STARTING POINTS, NOT SOLUTIONS
For all their ingenuity, hacks are fragile. “They provide short-term relief, but the core neurobiological deficits remain," cautions Kulkarni. Over time, hacks can lose impact as ADHD brains crave novelty. Choksi adds that hacks don’t address co-occurring issues such as depression, anxiety, or trauma, which are common in ADHD adults. And as Khurana points out, “During stressful times, your brain can’t think clearly enough to reach for a timer or playlist. Everything gets muddled. That’s when hacks collapse." There is also the risk of masking. Adults may appear “high functioning" because they have perfected hacks, but underlying struggles remain unrecognized, delaying diagnosis and treatment.
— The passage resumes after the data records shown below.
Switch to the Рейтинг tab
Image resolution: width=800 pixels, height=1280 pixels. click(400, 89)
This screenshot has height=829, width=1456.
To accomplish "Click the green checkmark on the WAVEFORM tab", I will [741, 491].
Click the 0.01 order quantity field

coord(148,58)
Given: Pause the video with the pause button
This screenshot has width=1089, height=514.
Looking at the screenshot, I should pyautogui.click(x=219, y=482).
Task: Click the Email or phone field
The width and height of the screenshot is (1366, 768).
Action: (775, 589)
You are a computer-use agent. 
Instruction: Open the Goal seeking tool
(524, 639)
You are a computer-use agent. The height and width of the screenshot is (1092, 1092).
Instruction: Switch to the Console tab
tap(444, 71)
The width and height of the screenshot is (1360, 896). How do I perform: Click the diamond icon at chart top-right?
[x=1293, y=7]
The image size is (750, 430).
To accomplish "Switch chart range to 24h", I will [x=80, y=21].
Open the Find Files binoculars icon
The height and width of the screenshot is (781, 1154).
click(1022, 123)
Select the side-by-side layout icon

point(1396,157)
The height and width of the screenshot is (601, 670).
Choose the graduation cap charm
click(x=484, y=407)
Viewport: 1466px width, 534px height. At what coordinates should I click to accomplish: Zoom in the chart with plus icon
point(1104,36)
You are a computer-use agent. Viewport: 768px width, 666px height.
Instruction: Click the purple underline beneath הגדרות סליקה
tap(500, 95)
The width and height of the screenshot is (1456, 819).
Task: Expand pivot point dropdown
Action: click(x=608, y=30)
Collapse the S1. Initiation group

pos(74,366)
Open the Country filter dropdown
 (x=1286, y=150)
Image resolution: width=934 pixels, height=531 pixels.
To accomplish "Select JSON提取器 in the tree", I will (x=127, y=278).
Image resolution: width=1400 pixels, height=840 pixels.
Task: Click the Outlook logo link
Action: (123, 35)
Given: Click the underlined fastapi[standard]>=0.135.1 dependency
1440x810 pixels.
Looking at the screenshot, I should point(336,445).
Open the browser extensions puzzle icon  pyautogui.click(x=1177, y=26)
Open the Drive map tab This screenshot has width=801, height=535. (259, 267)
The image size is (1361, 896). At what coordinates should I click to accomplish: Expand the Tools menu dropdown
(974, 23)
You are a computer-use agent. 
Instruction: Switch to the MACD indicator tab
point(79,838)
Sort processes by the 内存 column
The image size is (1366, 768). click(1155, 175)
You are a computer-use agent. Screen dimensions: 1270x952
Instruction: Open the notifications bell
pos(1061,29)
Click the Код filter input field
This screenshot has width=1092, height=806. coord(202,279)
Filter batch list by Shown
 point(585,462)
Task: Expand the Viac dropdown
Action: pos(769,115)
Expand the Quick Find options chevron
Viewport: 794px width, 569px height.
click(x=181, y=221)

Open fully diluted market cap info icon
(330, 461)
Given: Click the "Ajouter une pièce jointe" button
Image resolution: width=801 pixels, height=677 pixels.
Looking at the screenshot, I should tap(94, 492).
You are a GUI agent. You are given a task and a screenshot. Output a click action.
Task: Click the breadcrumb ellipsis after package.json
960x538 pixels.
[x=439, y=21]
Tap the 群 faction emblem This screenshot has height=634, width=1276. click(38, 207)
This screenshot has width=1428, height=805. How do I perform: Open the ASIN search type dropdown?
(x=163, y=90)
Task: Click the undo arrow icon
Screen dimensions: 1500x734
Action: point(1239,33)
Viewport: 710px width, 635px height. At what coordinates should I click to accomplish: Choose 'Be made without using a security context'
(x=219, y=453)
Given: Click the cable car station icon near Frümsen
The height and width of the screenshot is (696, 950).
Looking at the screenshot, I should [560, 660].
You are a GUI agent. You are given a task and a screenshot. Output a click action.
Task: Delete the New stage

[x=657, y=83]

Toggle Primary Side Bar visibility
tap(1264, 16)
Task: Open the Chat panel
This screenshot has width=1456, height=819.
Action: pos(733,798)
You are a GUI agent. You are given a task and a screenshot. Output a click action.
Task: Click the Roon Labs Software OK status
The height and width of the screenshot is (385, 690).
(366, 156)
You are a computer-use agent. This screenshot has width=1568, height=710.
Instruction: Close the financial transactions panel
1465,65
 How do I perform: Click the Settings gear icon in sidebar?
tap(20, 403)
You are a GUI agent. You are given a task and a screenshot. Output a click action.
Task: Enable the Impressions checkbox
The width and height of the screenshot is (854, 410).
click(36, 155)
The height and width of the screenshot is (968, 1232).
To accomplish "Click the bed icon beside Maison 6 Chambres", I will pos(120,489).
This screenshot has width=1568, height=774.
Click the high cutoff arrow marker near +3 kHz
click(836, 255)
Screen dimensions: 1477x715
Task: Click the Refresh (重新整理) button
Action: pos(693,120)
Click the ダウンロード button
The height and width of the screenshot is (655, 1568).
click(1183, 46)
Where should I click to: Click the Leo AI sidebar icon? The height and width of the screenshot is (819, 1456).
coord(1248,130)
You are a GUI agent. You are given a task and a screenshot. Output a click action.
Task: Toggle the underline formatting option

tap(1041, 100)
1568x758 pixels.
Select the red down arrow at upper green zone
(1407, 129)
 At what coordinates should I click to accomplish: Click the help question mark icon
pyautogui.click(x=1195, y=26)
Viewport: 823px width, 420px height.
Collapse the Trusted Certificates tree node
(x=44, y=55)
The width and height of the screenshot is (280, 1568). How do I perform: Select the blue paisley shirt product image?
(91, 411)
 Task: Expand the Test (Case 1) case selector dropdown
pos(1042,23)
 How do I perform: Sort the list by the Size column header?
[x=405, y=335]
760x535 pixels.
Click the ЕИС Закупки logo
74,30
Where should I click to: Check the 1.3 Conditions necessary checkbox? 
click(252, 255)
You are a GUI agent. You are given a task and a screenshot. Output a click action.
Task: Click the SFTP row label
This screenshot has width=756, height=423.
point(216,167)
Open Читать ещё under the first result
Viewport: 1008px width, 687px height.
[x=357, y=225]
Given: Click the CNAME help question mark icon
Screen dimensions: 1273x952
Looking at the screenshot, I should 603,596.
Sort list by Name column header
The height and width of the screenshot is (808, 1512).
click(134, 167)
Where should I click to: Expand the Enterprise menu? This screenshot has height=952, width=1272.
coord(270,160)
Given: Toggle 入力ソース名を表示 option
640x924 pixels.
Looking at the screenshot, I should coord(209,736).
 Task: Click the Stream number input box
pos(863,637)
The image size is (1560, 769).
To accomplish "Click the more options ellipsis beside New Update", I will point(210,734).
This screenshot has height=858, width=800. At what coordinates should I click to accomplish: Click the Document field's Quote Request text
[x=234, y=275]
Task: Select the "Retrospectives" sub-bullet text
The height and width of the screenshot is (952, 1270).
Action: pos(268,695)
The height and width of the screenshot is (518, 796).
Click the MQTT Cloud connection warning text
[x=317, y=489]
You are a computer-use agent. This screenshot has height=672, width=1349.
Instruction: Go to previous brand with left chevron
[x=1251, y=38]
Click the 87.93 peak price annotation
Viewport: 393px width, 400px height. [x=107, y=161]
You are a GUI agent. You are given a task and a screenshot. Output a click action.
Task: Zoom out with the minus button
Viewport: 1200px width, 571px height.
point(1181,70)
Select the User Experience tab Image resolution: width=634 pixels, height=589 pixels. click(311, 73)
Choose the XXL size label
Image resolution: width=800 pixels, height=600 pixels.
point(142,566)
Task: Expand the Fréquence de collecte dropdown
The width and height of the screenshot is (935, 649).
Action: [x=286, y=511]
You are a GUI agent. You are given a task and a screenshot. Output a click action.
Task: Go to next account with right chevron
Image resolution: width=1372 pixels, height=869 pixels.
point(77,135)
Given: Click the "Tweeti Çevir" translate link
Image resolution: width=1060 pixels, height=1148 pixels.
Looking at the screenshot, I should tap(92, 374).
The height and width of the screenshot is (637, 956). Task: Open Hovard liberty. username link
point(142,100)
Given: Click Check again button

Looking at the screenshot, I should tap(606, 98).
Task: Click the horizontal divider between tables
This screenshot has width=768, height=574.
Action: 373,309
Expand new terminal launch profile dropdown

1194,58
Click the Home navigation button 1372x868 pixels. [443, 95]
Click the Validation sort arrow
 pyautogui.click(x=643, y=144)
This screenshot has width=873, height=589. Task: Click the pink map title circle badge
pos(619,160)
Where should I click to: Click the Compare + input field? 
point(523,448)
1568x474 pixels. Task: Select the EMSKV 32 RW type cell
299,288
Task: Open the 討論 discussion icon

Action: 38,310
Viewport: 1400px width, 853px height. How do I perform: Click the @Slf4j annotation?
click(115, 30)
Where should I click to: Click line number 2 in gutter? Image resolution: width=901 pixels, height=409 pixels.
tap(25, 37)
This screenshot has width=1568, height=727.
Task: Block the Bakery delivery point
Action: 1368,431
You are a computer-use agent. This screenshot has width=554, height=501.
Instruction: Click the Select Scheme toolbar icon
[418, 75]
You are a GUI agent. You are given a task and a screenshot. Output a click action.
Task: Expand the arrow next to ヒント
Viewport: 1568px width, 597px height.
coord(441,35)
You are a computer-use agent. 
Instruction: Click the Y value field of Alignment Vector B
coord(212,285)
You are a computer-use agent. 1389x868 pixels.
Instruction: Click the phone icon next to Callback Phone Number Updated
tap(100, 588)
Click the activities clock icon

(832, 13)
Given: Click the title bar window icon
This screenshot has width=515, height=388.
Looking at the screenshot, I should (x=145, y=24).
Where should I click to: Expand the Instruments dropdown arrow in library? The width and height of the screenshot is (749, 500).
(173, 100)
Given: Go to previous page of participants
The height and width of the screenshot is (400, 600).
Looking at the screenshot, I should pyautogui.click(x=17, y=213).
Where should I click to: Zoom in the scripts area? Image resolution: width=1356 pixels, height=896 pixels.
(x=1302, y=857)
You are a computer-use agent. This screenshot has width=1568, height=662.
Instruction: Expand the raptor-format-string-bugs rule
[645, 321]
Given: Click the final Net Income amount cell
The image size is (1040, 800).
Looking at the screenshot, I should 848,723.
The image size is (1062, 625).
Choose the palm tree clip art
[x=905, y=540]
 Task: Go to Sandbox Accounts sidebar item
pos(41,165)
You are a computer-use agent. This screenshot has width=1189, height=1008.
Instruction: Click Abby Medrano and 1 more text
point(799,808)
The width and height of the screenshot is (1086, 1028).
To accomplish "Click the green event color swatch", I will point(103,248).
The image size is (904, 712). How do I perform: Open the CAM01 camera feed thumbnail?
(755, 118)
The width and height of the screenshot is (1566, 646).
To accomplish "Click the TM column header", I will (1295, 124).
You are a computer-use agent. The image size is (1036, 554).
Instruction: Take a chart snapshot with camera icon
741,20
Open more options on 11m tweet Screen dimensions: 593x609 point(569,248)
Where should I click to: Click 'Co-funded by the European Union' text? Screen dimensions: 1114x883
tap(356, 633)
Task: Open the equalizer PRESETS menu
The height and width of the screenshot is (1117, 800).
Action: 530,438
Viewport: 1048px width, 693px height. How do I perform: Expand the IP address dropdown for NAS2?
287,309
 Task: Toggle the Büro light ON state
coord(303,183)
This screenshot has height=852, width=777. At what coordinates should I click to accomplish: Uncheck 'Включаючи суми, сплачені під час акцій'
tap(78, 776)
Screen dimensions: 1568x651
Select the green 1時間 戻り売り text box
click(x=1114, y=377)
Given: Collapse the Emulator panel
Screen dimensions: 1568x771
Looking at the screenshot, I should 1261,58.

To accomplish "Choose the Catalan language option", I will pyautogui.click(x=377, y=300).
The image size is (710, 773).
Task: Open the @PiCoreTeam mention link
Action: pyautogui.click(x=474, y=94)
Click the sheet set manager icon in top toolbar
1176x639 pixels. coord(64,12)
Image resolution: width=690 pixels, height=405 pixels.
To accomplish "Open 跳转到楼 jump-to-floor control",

The three experts Lounge spoke to agree: hacks are starting points, not solutions. Therapists can help adults build sustainable systems, structured routines, psychoeducation, and ADHD-adapted cognitive behavioural therapy (CBT) to strengthen executive skills. Medication, for some, can bring significant relief. Support networks are equally vital.
“Therapists can encourage clients to advocate for accommodations at work, create co-working setups, or involve family in understanding ADHD," says Khurana. Choksi emphasizes lifestyle foundations: exercise, nutrition, sleep hygiene. “These create resilience, so hacks don’t collapse under stress." As Kulkarni puts it, “ADHD is a manageable condition. Diagnosis and treatment can transform daily life. The key is to move from temporary fixes to long-term frameworks." For adults still undiagnosed, the experts stress one message: you are not broken. “It’s not laziness or weakness, it’s ADHD and it deserves compassion," says Choksi. Khuranas’s advice is simple: “Start small. Notice your patterns, take an online screening if it feels safe, or reach out to a therapist who understands neurodivergence.
Give yourself permission to design a life that works for your brain." Kulkarni offers perhaps the most powerful reassurance: “You are not alone. Many adults in India are only now discovering that what they’ve lived with for years has a name and that there are real, effective ways to make life easier and more fulfilling."
RITUALS TO FOCUS BETTER
Here are five hacks that most adults with ADHD swear by:
- Pomodoro Timers: Breaking work into 25-minute bursts with short breaks keeps tasks from feeling endless and overwhelming.
- Body Doubling: Co-working with a friend or colleague, even virtually, creates accountability and makes starting tasks easier.
- Lo-fi Playlists & White Noise: Music provides the dopamine boost and sensory rhythm ADHD brains need to sustain focus.
4. Brain-dump Journals: A daily ritual of unloading racing thoughts onto paper frees up mental bandwidth and reduces forgetfulness.
5. Fidget Tools: From stress balls to discreet spinners, tactile stimulation helps regulate restless energy.
Divya Naik is an independent writer based in Mumbai.